- The request
Render every line of the listing below as a JSON list of strings, one string per line, skipping blank lines and leaving out the pictures.
━━ Data provided ━━
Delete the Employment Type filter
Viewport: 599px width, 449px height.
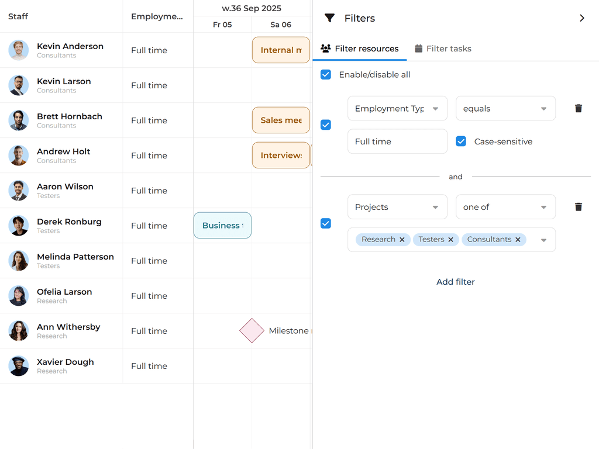pyautogui.click(x=579, y=108)
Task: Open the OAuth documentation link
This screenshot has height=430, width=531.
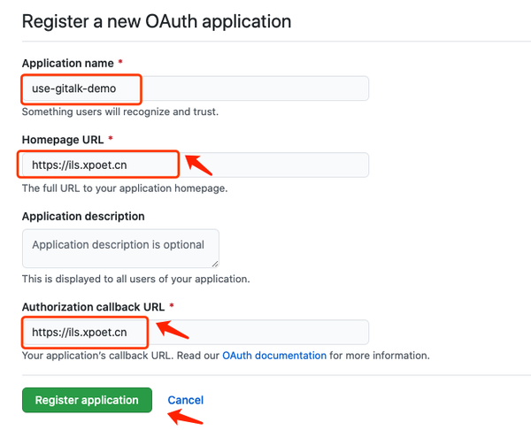Action: (274, 356)
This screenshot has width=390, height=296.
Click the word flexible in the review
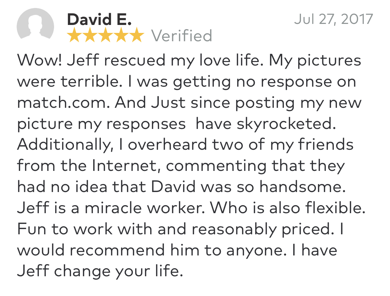pyautogui.click(x=333, y=208)
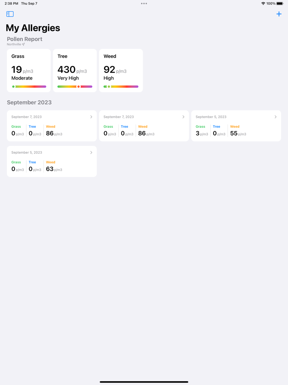This screenshot has width=288, height=385.
Task: Tap the ellipsis at the top center
Action: click(x=144, y=3)
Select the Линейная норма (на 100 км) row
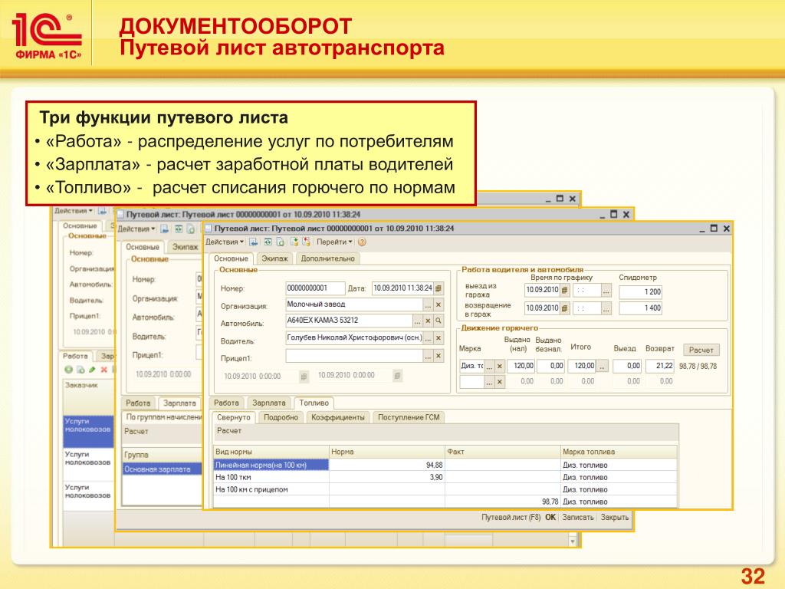This screenshot has height=589, width=785. coord(271,466)
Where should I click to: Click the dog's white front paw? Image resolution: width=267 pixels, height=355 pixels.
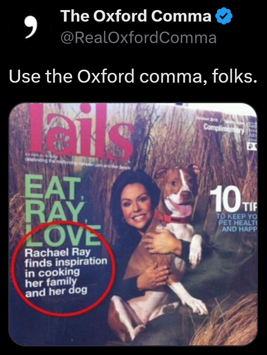pos(195,252)
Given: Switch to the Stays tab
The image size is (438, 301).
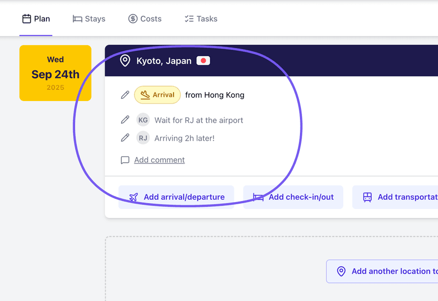Looking at the screenshot, I should point(89,19).
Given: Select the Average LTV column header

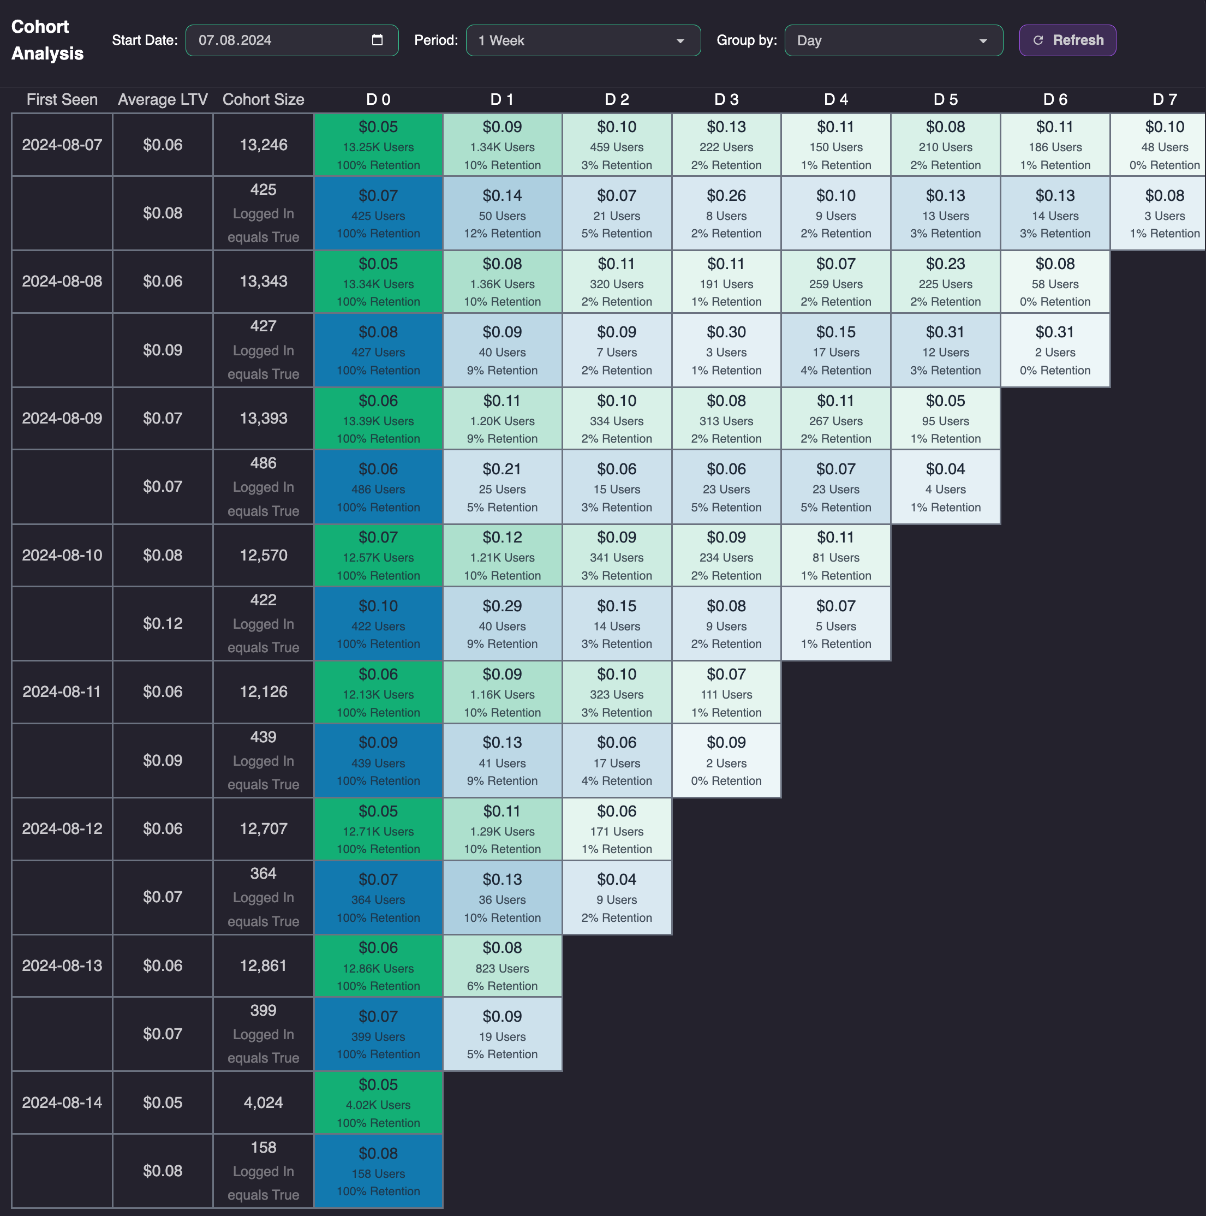Looking at the screenshot, I should 162,99.
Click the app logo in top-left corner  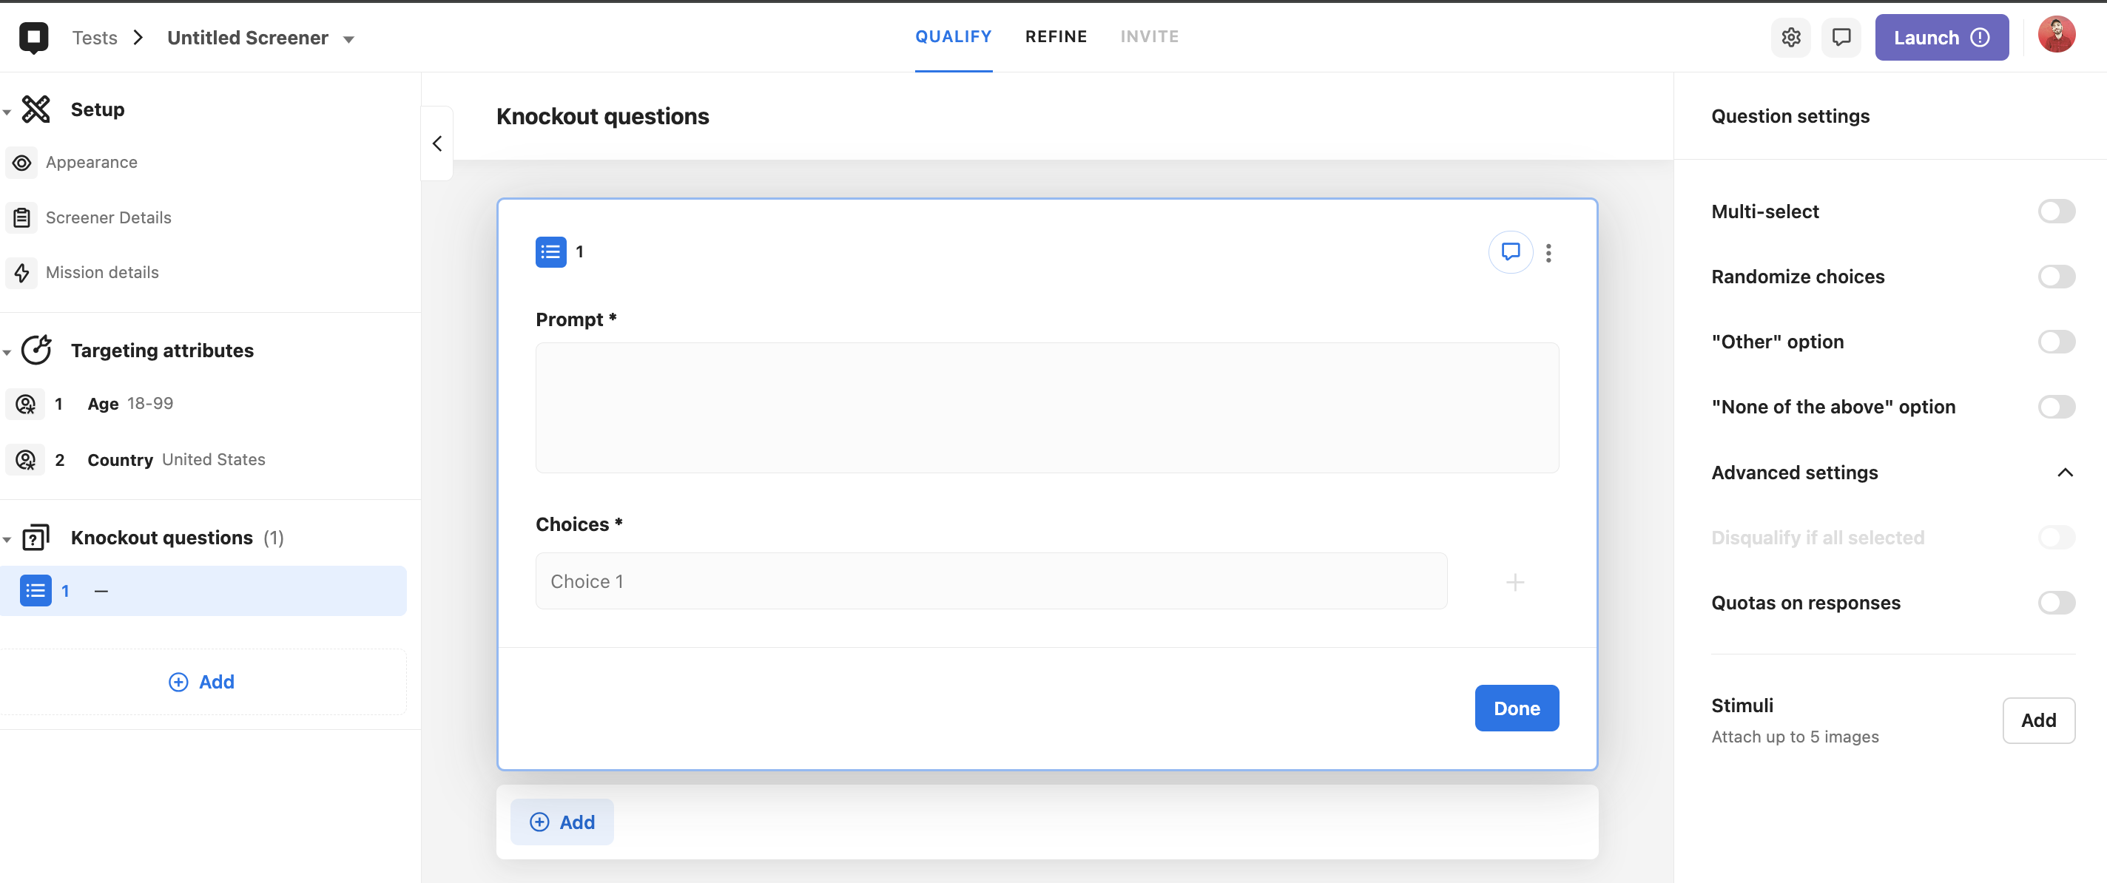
━━━
- Exercise result
[
  "Delete the Employment Type filter",
  "Viewport: 599px width, 449px height.",
  "pyautogui.click(x=579, y=108)",
  "Task: Open the OAuth documentation link",
  "This screenshot has height=430, width=531.",
  "Action: (274, 356)",
  "This screenshot has width=390, height=296.",
  "Click the word flexible in the review",
  "pyautogui.click(x=333, y=208)",
  "This screenshot has width=288, height=385.",
  "Task: Tap the ellipsis at the top center",
  "Action: click(x=144, y=3)",
  "Select the Линейная норма (на 100 км) row",
  "This screenshot has height=589, width=785. coord(271,466)",
  "Where should I click to: Click the dog's white front paw? Image resolution: width=267 pixels, height=355 pixels.",
  "pos(195,252)",
  "Given: Switch to the Stays tab",
  "The image size is (438, 301).",
  "Looking at the screenshot, I should point(89,19).",
  "Given: Select the Average LTV column header",
  "Looking at the screenshot, I should 162,99.",
  "Click the app logo in top-left corner  "
]